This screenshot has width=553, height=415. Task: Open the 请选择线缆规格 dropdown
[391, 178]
§
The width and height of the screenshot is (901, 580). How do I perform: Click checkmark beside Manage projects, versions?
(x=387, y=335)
§
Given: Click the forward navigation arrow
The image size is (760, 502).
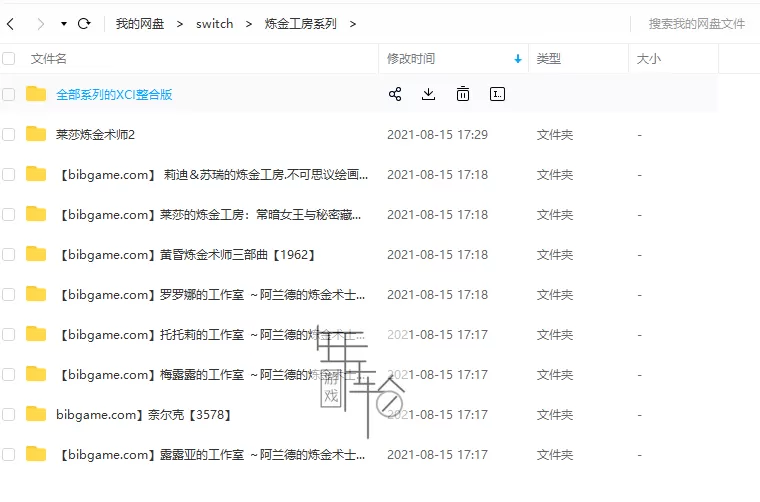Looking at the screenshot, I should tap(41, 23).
§
▶ [Do this]:
Report every line above that contains the word "height", copying each one in full. Case counts.

▶ [Solution for this problem]:
This screenshot has width=553, height=415. Task: Open the 请选择线缆规格 dropdown
The width and height of the screenshot is (901, 580). How do I perform: Click checkmark beside Manage projects, versions?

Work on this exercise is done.